### PROBLEM DETAILS
In the lines below, replace "double chevron" with "double arrow" and leave everything else as it is.

### DATA TO PROCESS

'''

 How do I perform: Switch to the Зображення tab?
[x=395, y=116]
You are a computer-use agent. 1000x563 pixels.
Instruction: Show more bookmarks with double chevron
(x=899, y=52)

'''

### TASK RESPONSE
 How do I perform: Switch to the Зображення tab?
[x=395, y=116]
You are a computer-use agent. 1000x563 pixels.
Instruction: Show more bookmarks with double arrow
(x=899, y=52)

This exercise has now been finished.